Judas is a stately but thoroughly entertaining work, brimming with intricate storylines and characters who are brilliantly alive and get under one’s skin. Woven around a structural triptych consisting of the story’s “present” set in the harsh Jerusalem winter of 1959-1960, the chief protagonist is a young biblical scholar whose investigation of the portrayal of Judas in the early Christian imagination leads to a startling conclusion, and lastly a beguiling alternate history of Roman Palestine told by none other than Judas himself.
Initially, antihero Shmuel Ash seems to be one of Oz’ more familiar types, a luftmensch sharing many of the dysfunctional and antiheroic qualities of his predecessors (as early as the tragic paratrooper in his classic story “The Way of the Wind”).
We meet Shmuel at a moment of acute crisis: university studies abandoned, romantic life in ruins, and beleaguered by asthma, he faces a bleak financial horizon. But just when prospects look particularly dire, Shmuel finds employment as caregiver and increasingly, argumentative foil, for a cynical old man named Gershom Wald.
Gershom’s bookish household includes the provocative presence of Atalia, daughter of the late Shealtiel Abravanel, who spent his last days scorned by society for his dovish views on coexistence. Embittered by those who drove her compassionate father into a kind of exile, Atalia is also scarred by the particularly horrific death of her husband, Gershom’s son Micha, in the 1948 War.
Ultimately Atalia emerges as one of Oz’ most outspoken female characters. Here she vehemently confronts the helplessly infatuated Shmuel with her disgust over the destructive force of male ambition and desire: “I can’t love men. You’ve held the whole world in your hands for thousands of years and you’ve turned it into a horror show. A slaughterhouse.”

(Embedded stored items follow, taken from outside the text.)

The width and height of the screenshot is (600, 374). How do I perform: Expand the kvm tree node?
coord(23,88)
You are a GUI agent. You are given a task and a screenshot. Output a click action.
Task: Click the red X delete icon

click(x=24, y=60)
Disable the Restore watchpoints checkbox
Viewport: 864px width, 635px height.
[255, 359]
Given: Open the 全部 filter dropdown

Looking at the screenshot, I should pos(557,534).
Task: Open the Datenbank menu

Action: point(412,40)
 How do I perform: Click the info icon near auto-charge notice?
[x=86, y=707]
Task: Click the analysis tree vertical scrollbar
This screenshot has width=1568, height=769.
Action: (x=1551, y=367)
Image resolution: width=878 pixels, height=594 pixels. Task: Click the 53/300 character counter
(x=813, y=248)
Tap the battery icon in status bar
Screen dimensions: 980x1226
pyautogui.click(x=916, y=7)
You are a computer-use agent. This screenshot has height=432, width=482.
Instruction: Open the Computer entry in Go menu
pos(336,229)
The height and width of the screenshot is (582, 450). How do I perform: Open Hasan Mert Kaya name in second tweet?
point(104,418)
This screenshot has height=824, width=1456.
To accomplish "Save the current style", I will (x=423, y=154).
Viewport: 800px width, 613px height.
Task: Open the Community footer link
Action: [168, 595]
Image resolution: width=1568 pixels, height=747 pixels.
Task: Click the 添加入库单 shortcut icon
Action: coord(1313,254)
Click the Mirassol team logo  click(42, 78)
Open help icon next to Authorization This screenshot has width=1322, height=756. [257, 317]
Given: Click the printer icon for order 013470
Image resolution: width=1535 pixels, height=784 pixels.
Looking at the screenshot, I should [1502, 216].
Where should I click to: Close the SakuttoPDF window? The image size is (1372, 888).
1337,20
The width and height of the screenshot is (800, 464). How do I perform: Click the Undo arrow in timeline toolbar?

And elsewhere: “You wanted a state. You wanted independence. Flags and uniforms and banknotes and drums and trumpets. You shed rivers of innocent blood. You sacrificed an entire generation. You drove hundreds of thousands of Arabs out of their homes. You sent shiploads of Holocaust survivors straight from the quayside to the battlefield. All so there would be a Jewish state here. And look what you’ve got.”
In recent interviews, Oz has forcefully observed that many of the most significant leaders in history were called traitors by many of their own people, most poignantly his late friend Shimon Peres, who loved arguing with the novelist and faithfully read all of his books (he also cites Abraham Lincoln, de Gaulle, Gorbachev, Begin, Sadat, Rabin, even the prophet Jeremiah).
In that light, Shmuel appears cast as the author’s ideological proxy when he declares, “Anyone willing to change will always be considered a traitor by those who cannot change and are scared to death of change and don’t understand it and loathe change.”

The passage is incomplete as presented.